WORK TASK:
If a line in the entries contains the word "heart", list it.

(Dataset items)
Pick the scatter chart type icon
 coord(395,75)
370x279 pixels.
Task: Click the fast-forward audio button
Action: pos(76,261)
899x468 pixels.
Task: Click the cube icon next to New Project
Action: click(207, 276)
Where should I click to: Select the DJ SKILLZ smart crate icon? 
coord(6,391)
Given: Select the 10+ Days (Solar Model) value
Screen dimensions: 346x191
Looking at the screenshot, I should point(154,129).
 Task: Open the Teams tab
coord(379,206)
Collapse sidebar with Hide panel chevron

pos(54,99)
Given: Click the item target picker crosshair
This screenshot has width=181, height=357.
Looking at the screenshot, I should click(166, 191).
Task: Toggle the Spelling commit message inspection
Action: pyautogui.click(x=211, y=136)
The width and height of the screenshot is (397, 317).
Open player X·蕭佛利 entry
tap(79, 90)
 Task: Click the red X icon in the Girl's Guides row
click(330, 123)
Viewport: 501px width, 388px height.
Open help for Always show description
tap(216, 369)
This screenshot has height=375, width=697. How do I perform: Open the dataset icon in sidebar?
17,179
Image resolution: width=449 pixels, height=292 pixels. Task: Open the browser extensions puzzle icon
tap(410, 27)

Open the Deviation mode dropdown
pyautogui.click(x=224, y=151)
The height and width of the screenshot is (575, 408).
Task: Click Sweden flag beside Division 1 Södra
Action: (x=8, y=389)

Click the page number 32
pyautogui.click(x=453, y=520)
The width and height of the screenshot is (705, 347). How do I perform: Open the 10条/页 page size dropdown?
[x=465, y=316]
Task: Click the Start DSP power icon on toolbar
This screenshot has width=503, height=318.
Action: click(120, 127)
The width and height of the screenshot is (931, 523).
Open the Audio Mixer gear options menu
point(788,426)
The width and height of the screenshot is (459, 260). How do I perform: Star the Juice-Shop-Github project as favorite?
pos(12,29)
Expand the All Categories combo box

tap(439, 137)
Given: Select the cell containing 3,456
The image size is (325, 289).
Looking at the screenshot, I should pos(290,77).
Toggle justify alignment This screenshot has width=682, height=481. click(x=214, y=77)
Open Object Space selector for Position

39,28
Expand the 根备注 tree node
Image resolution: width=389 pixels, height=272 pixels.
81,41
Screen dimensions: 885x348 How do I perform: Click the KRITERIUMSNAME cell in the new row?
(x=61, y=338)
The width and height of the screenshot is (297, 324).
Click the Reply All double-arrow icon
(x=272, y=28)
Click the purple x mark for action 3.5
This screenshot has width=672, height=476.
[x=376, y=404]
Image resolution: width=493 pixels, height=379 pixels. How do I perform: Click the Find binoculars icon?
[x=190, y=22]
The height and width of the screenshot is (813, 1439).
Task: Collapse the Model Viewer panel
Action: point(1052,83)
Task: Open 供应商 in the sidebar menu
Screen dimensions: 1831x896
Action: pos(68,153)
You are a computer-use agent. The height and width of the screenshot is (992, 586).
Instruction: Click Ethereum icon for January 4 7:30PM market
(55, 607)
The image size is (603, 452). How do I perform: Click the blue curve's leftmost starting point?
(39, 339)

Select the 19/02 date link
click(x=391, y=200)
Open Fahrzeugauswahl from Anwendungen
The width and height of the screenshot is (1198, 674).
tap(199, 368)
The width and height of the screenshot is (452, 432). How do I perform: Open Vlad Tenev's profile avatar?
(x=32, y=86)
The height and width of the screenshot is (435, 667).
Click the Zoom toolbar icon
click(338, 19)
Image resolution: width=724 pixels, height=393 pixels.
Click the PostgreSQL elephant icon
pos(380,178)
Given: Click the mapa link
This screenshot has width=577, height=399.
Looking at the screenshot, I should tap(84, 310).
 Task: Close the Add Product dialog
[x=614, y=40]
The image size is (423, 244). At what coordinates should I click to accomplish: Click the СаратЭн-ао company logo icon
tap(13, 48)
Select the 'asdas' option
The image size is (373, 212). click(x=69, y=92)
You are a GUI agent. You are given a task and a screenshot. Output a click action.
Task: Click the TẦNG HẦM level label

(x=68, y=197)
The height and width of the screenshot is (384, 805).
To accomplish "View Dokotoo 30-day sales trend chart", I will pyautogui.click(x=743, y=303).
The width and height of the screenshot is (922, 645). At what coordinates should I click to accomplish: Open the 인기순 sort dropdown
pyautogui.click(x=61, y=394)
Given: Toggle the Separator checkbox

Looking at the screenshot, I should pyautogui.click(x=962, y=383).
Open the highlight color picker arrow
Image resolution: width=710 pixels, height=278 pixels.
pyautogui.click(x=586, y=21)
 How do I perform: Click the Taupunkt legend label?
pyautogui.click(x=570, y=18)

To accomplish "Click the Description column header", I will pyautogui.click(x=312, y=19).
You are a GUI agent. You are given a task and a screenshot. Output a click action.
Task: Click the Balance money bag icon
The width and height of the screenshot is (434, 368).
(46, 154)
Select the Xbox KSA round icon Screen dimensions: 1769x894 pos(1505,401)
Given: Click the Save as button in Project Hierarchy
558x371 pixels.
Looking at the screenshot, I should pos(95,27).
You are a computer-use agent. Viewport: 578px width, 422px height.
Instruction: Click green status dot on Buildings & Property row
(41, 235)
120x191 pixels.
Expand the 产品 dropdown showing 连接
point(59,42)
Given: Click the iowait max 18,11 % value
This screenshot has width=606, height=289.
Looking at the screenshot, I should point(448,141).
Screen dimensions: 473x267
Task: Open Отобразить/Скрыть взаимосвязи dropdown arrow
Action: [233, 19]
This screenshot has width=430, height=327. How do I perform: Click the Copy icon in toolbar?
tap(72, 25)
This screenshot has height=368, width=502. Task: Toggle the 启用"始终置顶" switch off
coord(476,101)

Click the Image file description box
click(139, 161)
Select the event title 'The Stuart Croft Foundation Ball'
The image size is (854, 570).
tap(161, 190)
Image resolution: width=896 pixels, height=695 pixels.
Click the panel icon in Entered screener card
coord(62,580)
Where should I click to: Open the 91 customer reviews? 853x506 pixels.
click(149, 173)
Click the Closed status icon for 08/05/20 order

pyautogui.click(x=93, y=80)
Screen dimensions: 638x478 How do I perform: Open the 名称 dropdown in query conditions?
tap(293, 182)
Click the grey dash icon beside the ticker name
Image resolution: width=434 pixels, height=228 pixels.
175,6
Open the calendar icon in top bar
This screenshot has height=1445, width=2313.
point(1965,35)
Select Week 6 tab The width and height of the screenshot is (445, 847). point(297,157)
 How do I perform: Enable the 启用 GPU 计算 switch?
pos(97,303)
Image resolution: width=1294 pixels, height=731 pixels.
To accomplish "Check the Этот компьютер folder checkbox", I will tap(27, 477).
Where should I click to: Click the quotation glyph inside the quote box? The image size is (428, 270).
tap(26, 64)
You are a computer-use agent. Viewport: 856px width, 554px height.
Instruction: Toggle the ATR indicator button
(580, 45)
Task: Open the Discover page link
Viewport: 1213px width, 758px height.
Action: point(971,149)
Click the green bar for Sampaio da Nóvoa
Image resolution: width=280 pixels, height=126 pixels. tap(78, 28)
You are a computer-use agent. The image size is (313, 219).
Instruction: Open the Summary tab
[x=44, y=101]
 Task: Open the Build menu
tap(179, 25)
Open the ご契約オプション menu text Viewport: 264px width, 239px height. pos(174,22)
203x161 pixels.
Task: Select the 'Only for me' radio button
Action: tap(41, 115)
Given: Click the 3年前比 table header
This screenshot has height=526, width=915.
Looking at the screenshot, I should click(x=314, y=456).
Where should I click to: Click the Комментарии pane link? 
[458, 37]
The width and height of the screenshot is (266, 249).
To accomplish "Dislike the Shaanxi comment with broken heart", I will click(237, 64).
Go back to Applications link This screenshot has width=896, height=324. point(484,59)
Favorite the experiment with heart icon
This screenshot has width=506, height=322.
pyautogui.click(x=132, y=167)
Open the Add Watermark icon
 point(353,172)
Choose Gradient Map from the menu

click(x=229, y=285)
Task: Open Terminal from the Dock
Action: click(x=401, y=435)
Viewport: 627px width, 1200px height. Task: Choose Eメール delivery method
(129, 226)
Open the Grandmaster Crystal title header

ANSWER TO THE EXERCISE:
To accomplish "Dislike the Shaanxi comment with broken heart", I will click(237, 64).
Favorite the experiment with heart icon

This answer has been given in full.